Why would we see a story about how the FBI attacks Apple and Google? Quite simply, because they hate the fact that the public is rebelling against their own lawlessness (if not the FBI’s, then at least the NSA’s).
Thanks to infowars.com for posting this video:
I appreciate that the news anchor is worried that people will get away with crimes with these encrypted iPhones—and, eventually, Google phones.
But doesn’t the fact that we don’t have police cameras monitoring every one of us 24/7 also allow people to get away with crimes? My house is made of walls that no one can see through and there are shades that can block every window. They’re even called “blinds”—so it is obvious they are designed to let us have privacy.
From the Washington Times:
FBI Director James B. Comey sharply criticized Apple and Google on Thursday for developing forms of smartphone encryption so secure that law enforcement officials cannot easily gain access to information stored on the devices — even when they have valid search warrants.
His comments were the most forceful yet from a top government official but echo a chorus of denunciation from law enforcement officials nationwide. Police have said that the ability to search photos, messages and Web histories on smartphones is essential to solving a range of serious crimes, including murder, child pornography and attempted terrorist attacks.

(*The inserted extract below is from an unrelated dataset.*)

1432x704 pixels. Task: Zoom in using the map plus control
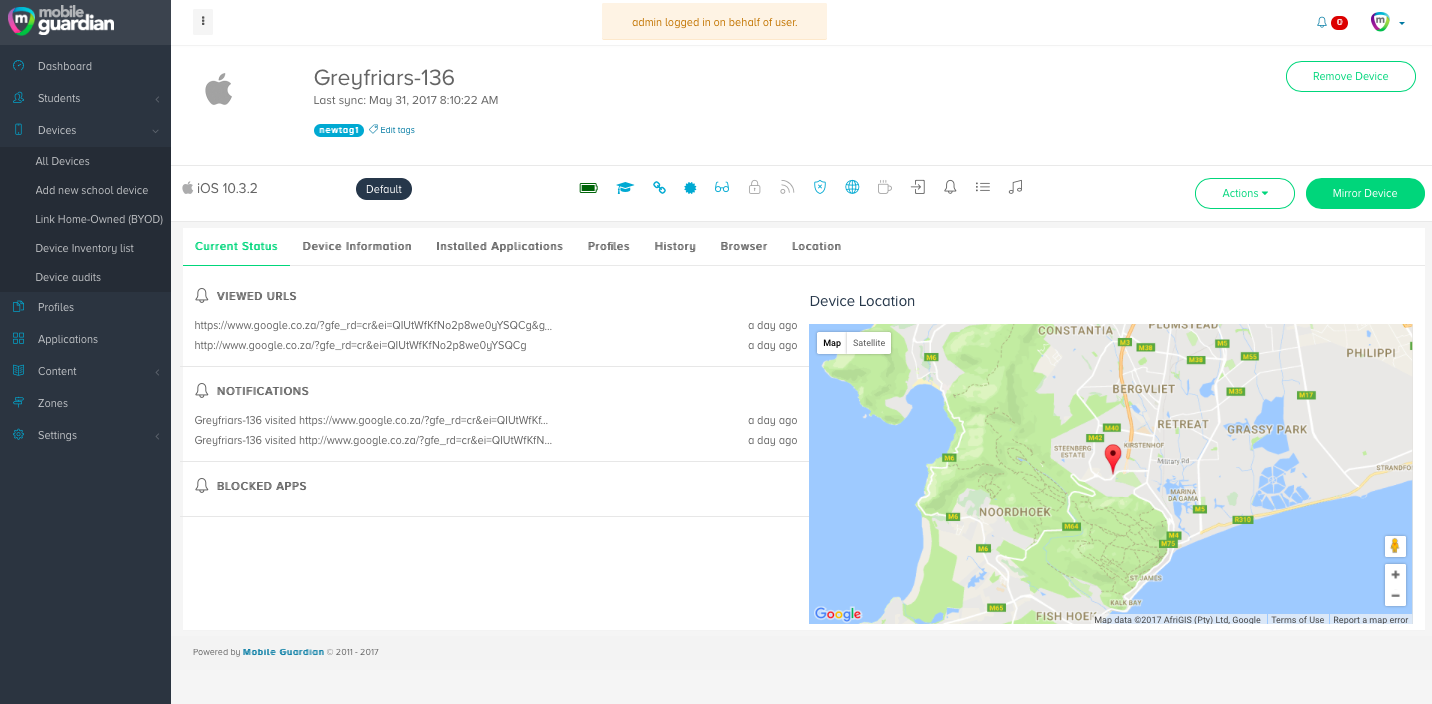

He said he could not understand why companies would “market something expressly to allow people to place themselves beyond the law.”
Nothing is out of reach of the government. If they obtain a lawful warrant they can seize the smartphone and demand that it be de-encrypted. If a person refuses, this is no different than a person who blocks the police from searching his home. He can be lawfully dealt with. In the case of a smart phone, the owner can choose to give police the code or else simply spend the rest of his days in jail for refusing to obey a lawful court order.
Whenever you hear about companies that “market something” you need to make an effort to translate the lie into truth. Customers demand tools to expressly allow people to place themselves beyond the power of government. Yes, for some of these people they may want to place themselves beyond the law. But there have always been such people and they have never had enough power in the market to get Apple and Google to offer this level of protection until now. The customers are demanding it. Apple and Google have to sell their devices in an international market where not all people want to be vulnerable to the U.S. government. And many Americans are taking a look at the average character of a government bureaucrat and deciding they would prefer to keep their privacy intact.
No, this is not about a desire to be lawless; it is a distrust of government to not be lawless. We know that the NSA, the FBI, and other government agencies are run by lawless people who confuse their ability to get compliant judges with submitting to the rule of law. The government’s secrecy about how they threatened and controlled these companies has been ended.
Once their spying was no longer secret, the tech companies had to choose between complying with the government or complying with the customers. It is a testament to the power of the market that the companies took the side of the customers.